Re: MAINTAIN privilege -- what do we need to un-revert it?

On Wed, 2024-02-28 at 09:29 -0800, Jeff Davis wrote:
> On Wed, 2024-02-28 at 10:55 -0600, Nathan Bossart wrote:
> > I'm afraid I don't have a better idea than adding a short note in
> > each
> > affected commands's page.
>
> OK, that works for now.

Committed.

The only changes are documentation and test updates.

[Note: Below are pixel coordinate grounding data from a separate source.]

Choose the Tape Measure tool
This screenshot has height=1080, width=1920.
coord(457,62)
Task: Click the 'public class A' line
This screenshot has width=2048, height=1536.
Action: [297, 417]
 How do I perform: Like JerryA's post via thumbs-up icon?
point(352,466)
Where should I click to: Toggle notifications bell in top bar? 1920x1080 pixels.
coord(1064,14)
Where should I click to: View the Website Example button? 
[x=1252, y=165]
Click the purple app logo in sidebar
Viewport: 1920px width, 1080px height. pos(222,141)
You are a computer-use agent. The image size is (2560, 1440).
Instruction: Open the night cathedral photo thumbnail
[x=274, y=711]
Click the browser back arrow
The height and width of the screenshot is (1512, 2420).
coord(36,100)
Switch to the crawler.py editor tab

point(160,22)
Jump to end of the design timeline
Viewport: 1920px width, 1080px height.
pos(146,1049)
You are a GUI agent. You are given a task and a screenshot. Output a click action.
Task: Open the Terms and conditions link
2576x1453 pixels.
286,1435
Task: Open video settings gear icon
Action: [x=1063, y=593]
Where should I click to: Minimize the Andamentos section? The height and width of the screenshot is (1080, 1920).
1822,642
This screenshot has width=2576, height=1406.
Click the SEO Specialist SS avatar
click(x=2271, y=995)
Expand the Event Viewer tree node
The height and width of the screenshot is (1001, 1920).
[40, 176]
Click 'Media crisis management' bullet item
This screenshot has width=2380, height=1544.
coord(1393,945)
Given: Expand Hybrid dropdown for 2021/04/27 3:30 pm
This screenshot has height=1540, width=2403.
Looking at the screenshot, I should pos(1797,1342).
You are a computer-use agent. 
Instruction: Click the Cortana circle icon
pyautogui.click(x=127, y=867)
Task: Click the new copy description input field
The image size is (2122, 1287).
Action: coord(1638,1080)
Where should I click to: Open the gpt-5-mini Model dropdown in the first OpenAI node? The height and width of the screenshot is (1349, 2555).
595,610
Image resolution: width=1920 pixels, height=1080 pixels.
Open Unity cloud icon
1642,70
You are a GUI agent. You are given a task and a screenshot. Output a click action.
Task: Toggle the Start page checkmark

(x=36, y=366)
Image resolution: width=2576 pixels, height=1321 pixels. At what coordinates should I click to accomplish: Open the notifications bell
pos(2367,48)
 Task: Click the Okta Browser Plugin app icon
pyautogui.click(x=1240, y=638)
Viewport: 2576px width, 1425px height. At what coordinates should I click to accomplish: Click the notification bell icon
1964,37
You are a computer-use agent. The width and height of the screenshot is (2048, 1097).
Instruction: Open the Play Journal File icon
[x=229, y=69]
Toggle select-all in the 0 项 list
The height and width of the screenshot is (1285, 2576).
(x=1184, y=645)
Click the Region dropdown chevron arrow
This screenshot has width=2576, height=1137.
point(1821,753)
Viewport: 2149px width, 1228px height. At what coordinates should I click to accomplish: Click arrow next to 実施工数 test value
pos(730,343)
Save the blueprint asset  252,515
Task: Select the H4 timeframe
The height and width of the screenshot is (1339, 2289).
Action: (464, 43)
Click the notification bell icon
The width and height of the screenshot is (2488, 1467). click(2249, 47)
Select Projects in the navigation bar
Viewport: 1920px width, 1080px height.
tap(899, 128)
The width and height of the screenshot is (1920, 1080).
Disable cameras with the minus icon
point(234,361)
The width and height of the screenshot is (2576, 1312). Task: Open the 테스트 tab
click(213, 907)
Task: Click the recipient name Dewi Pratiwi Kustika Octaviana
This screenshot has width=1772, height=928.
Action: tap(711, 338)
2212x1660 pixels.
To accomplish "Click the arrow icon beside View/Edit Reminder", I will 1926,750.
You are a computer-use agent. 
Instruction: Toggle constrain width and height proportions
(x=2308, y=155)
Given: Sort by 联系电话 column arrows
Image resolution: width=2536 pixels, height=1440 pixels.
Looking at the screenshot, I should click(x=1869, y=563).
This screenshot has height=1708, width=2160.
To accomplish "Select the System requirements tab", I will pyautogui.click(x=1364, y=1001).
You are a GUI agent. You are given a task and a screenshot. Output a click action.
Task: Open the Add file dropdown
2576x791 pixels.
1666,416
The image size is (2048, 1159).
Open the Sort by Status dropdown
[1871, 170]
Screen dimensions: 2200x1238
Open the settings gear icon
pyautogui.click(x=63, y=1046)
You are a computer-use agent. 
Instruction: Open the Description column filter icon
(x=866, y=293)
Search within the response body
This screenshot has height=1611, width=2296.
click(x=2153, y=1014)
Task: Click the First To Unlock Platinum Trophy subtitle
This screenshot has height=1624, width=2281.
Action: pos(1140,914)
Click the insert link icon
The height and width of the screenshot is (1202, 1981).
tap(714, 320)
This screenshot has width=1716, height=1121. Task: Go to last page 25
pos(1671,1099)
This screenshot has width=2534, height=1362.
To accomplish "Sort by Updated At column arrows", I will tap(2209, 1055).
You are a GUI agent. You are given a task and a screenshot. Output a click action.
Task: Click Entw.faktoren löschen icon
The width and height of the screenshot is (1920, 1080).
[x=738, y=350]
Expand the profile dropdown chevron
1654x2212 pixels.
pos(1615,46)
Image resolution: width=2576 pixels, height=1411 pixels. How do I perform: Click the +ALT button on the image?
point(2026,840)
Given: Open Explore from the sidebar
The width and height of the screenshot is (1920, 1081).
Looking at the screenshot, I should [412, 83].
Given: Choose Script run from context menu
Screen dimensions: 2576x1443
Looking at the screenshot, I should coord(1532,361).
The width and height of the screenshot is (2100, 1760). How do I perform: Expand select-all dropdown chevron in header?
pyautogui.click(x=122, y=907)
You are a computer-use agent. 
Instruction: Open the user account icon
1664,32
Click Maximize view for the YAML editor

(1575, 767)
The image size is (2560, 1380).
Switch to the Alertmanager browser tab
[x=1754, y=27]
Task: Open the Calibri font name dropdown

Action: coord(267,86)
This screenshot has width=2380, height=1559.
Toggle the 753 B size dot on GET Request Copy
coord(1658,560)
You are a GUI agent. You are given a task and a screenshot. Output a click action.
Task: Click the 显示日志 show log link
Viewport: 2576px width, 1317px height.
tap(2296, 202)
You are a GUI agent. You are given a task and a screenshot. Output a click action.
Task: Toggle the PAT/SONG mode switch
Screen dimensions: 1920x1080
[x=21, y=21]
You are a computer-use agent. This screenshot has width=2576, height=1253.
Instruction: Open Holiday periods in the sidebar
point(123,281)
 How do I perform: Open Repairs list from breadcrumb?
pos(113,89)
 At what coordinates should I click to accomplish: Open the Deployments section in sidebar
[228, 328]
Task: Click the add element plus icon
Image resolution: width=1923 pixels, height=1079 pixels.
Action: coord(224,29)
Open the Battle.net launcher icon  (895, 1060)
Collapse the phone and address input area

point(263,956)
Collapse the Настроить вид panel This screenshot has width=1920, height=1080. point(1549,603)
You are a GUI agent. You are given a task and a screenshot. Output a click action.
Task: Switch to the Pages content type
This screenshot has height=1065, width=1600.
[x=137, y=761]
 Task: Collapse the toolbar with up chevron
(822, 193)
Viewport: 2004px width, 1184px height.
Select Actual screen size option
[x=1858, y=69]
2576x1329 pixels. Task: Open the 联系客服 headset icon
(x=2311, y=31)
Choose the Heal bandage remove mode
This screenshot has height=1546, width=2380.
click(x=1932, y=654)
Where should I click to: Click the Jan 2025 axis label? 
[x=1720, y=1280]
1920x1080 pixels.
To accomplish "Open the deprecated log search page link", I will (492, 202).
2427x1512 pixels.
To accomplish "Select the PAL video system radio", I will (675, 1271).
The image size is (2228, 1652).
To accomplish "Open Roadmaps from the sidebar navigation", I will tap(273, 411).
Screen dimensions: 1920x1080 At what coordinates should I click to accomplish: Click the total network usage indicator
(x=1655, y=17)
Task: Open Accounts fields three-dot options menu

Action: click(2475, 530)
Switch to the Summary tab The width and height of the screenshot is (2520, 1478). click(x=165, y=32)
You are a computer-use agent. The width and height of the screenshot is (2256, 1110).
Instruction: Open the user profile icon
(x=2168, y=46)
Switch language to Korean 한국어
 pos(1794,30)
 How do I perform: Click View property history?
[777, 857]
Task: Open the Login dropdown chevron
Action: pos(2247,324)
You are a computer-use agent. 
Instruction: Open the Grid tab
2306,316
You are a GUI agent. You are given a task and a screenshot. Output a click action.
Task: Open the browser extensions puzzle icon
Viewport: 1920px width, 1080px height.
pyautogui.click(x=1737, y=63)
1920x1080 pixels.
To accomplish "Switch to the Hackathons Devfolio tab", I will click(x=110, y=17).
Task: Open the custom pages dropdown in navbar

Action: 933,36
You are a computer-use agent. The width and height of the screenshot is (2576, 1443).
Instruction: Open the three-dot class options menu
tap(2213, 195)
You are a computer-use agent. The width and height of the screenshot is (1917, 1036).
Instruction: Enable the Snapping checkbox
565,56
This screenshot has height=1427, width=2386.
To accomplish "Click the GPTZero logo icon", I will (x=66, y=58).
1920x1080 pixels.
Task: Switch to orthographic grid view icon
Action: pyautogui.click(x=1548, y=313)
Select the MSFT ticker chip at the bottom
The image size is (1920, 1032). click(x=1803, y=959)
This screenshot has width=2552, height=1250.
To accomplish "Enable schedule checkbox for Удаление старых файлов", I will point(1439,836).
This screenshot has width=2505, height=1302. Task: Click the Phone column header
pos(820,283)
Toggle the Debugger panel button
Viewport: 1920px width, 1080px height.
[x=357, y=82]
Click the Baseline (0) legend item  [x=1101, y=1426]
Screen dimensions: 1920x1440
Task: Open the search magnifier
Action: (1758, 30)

This is a behavior change, so it still carries some risk, though we've
had a lot of discussion and generally it seems to be worth it. If it
turns out worse than expected during beta, of course we can re-revert
it.

I will restate the risks here, which come basically from two places:

(1) Functions called from index expressions which rely on search_path
(and don't have a SET clause).

Such a function would have already been fairly broken before my commit,
because anyone accessing the table without the right search_path would
have seen an error or wrong results. And there is no means to set the
"right" search_path for autoanalyze or logical replication, so those
would not have worked with such a broken function before my commit, no
matter what.

That being said, surely some users did have such broken functions, and
with this commit, they will have to remedy them with a SET clause.
Fortunately, the performance impact of doing so has been greatly
reduced.

(2) Matierialized views which call functions that rely on search_path
(and don't have a SET clause).

This is arguably a worse kind of breakage because materialized views
are often refreshed only by the table owner, and it's easier to control
search_path when running REFRESH. Additionally, functions called from
materialized views are more likely to be "interesting" than functions
called from an index expression. However, the remedy is
straightforward: use a SET clause.

Regards,
Jeff Davis